Directions for this task —
The answer consists solely of the lines running from the one with "This screenshot has width=522, height=1129." through the final line below, transcribed exactly and without any pictures.

Data to use —
***
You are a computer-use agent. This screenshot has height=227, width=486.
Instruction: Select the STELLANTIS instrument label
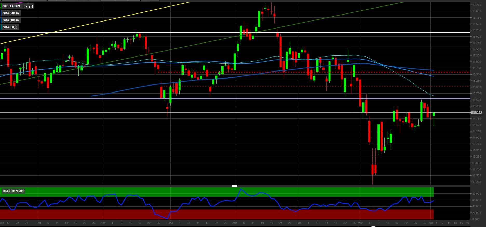(x=11, y=6)

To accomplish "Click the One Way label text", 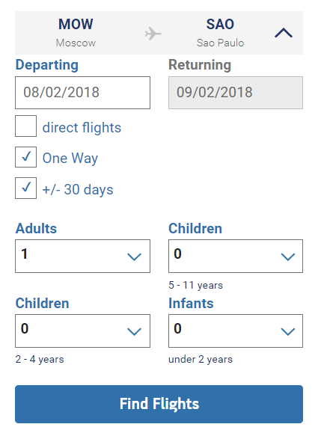I will [70, 159].
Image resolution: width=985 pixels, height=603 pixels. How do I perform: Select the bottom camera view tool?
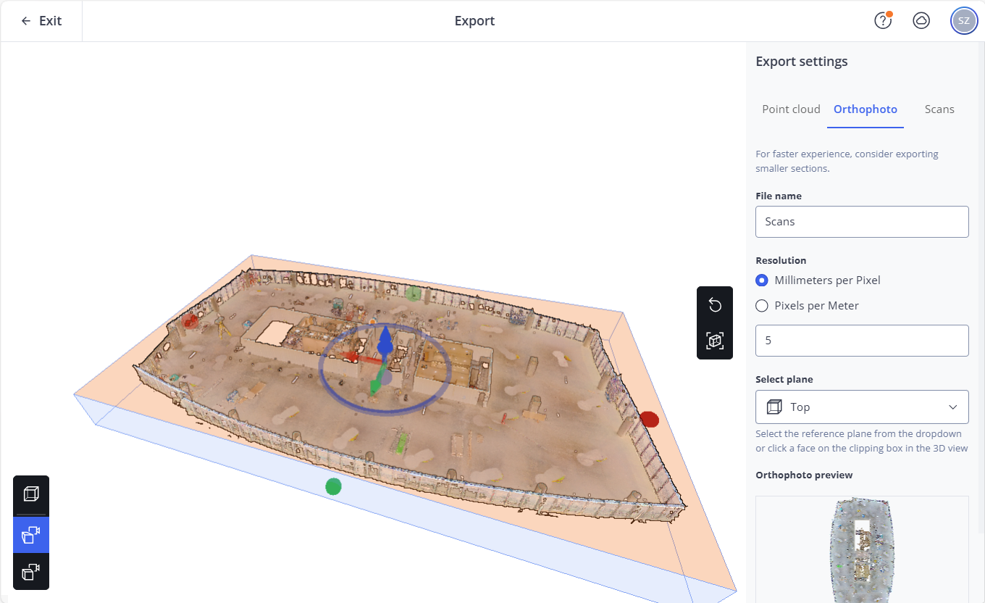pos(31,572)
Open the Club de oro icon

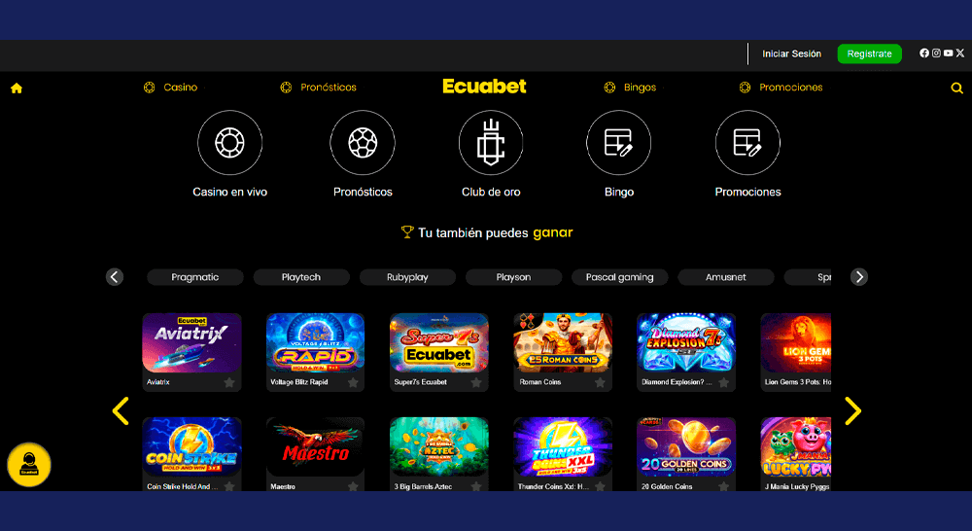491,143
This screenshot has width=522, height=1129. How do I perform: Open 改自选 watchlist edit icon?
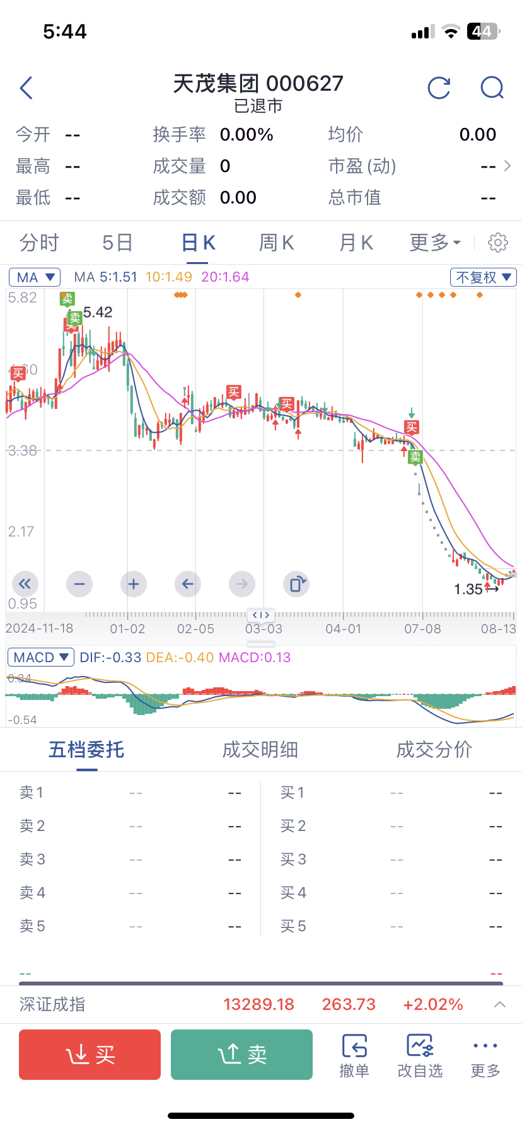(x=420, y=1056)
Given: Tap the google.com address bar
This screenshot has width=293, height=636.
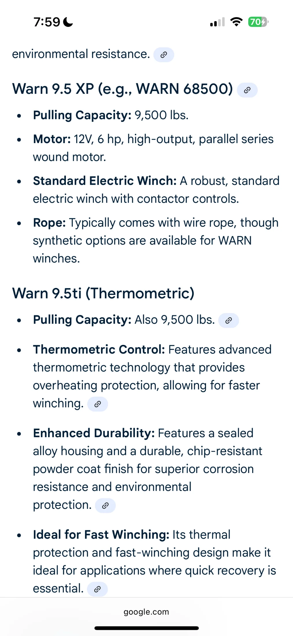Looking at the screenshot, I should pyautogui.click(x=146, y=612).
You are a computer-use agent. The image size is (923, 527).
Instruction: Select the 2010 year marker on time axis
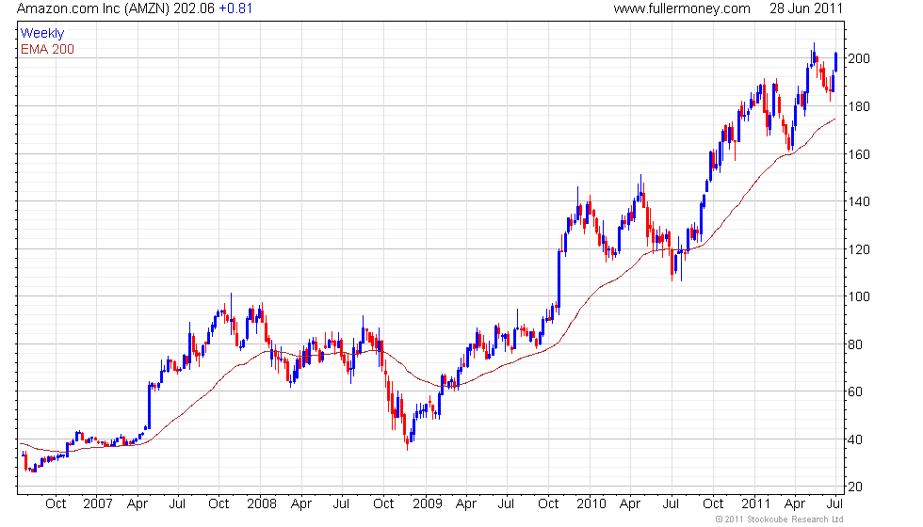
***
Task result —
This screenshot has width=522, height=1129. How do I perform: Open 改自选 watchlist edit icon?
(x=420, y=1056)
Given: Tap the google.com address bar
This screenshot has width=293, height=636.
Looking at the screenshot, I should pyautogui.click(x=146, y=612).
You are a computer-use agent. The image size is (923, 527).
Instruction: Select the 2010 year marker on time axis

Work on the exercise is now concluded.